Replication in databases - Part 1

This write up is Part-1 of series of posts about Replication in databases.

Replication is a process of maintaining a copy of the same data on multiple machines that are connected via a network. Following are the common use cases for replicating data:

To keep data geographically close to users of the system(ultimately reducing latency)
To allow the system to continue working even if some of its parts have failed(ultimately increasing availability)
To scale out the number of machines that can serve read queries(ultimately increasing read throughput)

Replication becomes fairly easy and straightforward if the data which the system has is very static and doesn’t change over time at all. Just copying the data to every node will do the task. But the difficulty lies in replicating ever changing dynamic data.

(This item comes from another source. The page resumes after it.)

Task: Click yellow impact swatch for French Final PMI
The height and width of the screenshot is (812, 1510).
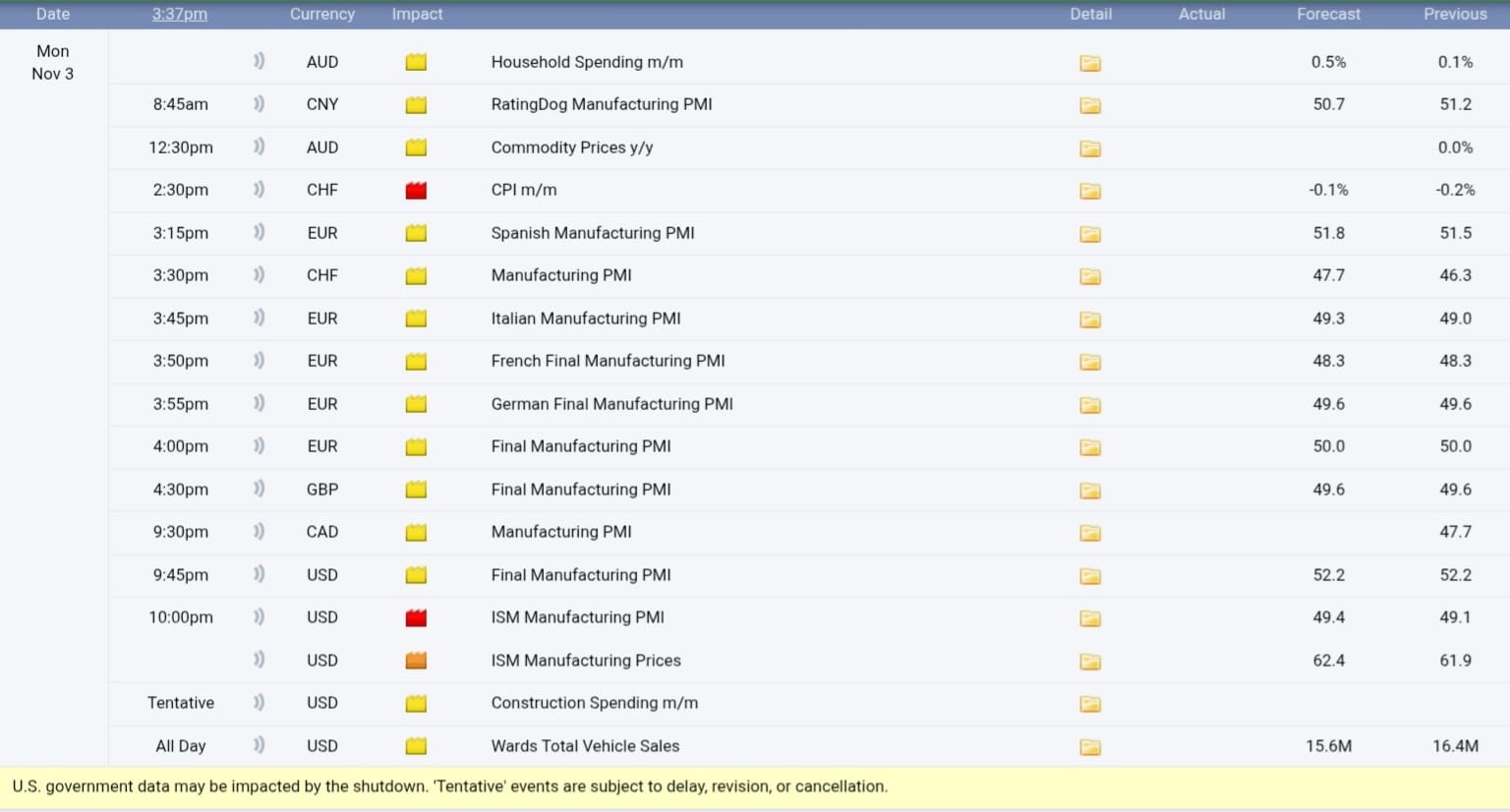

To understand how dynamic data is replicated in databases, we’ll need to understand the concept of a leader, followers. Every node which stores a copy of the data is called a replica. With multiple replicas how do we ensure that the data ends up on all the replicas? Every write to the database needs to be processed by every replica, otherwise the replicas would no longer contain the same data. The most common solution for this is leader-based replication(AKA active/passive master-slave replication). It works as follows:

One of the replicas is designated as the leader(AKA master/primary). When the clients(Applications) want to write to the database, they will send the requests to the leader, which first writes the data to its local storage.
The other replicas (AKA followers/read replicas/slaves/secondaries/hot standbys) receive the writes( the data which the leader processed as part of the replication log/change stream). Each follower takes the log from the leader and updates its local copy of the database accordingly, by apply writes in the same order as they were processed on the leader.
When a client wants to read from the database, it can query either the leader or any one of the followers. However writes are only accepted on the leader(followers are read only according to the client)

Master Slave Replication

This mode of replication is the built-in feature in many relational databases like PostgreSQL, MySQL. Many non-relational databases like MongoDB, RethinkDB also use the following replication process.

Synchronous Versus Asynchronous Replication

Now that we know how replication is achieved, an important detail to be considered is whether replication happens synchronously or asynchronously(configurable in most databases). Let’s imagine a scenario where client2 in the above image updates the username attribute by sending the update request to the leader, shortly afterword the same request is received by the followers stating that the data has changed, eventually the leader notifies the client that the update was successful.

In the above scenario, the leader waits until replica1 confirms that it has received the write and it has executed the operation locally and successfully before reporting success to client2. Hence the replication to replica1 is synchronous. On the other hand the leader doesn’t wait for acknowledgement from replica2, thus replication in case of replica2 is asynchronous. As you can see there can be a substantial amount of delay before any of the asynchronously replicated replicas apply the changes locally. Usually replication is very fast, most databases apply changes to followers in less than 1 second, but this again is dependent on the configuration(number of sync replicas, location etc). Thus there is no guarantee on how much time the entire replication process might take.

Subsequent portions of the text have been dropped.